▶ WORK TASK
From the line that holds "Toggle the browser sidebar icon" down to the last line of the listing below, reproduce each line exactly and nothing more, omitting pictures.

▶ INFORMATION PROVIDED
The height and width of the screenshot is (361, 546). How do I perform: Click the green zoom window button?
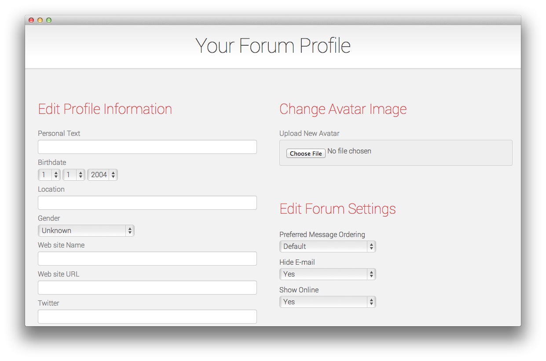pos(49,20)
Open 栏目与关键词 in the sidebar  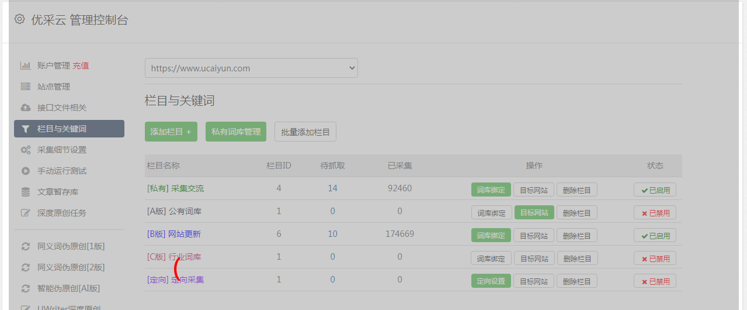coord(69,129)
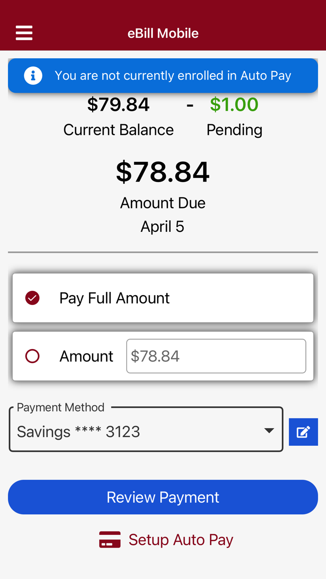Click the edit payment method pencil icon
Image resolution: width=326 pixels, height=579 pixels.
point(303,431)
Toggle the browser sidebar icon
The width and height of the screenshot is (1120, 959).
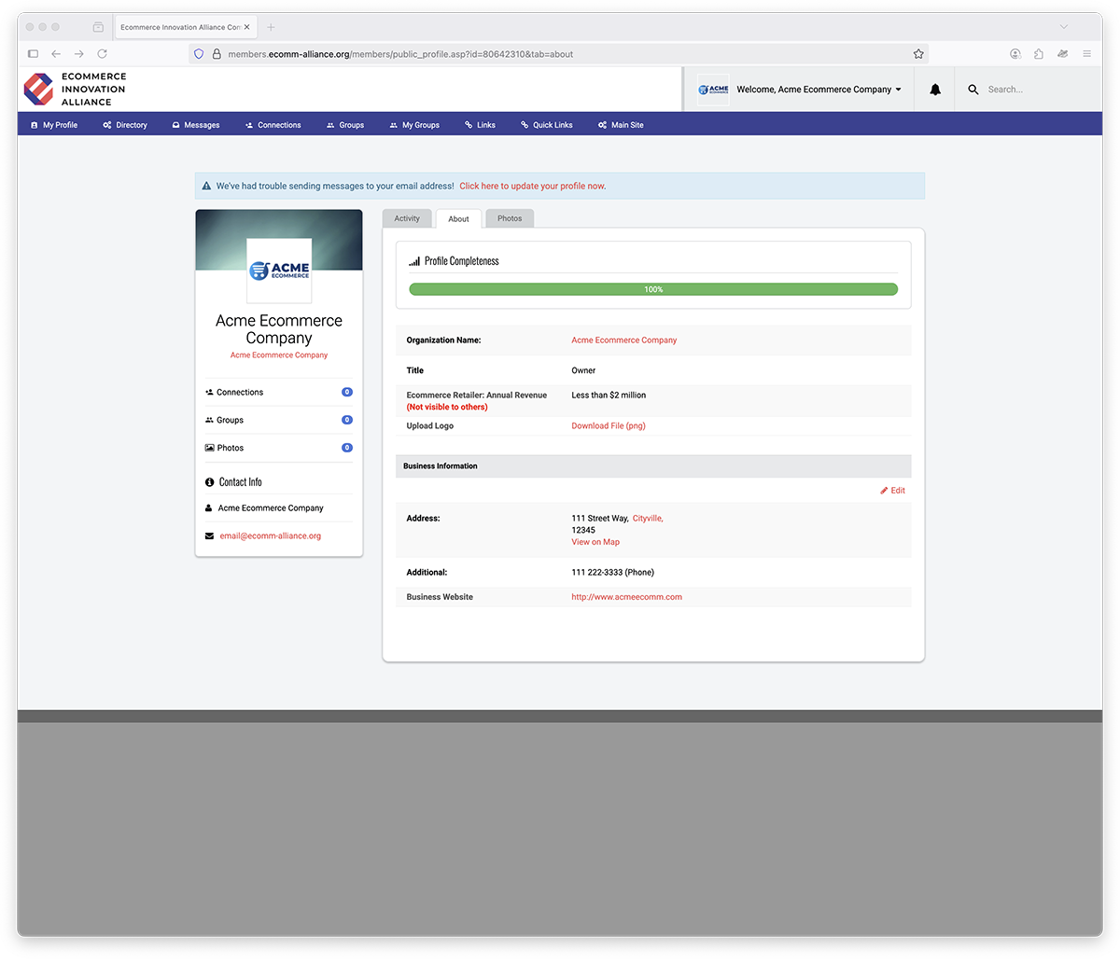[34, 54]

▶ PROBLEM SOLUTION
Toggle the browser sidebar icon
The width and height of the screenshot is (1120, 959).
[34, 54]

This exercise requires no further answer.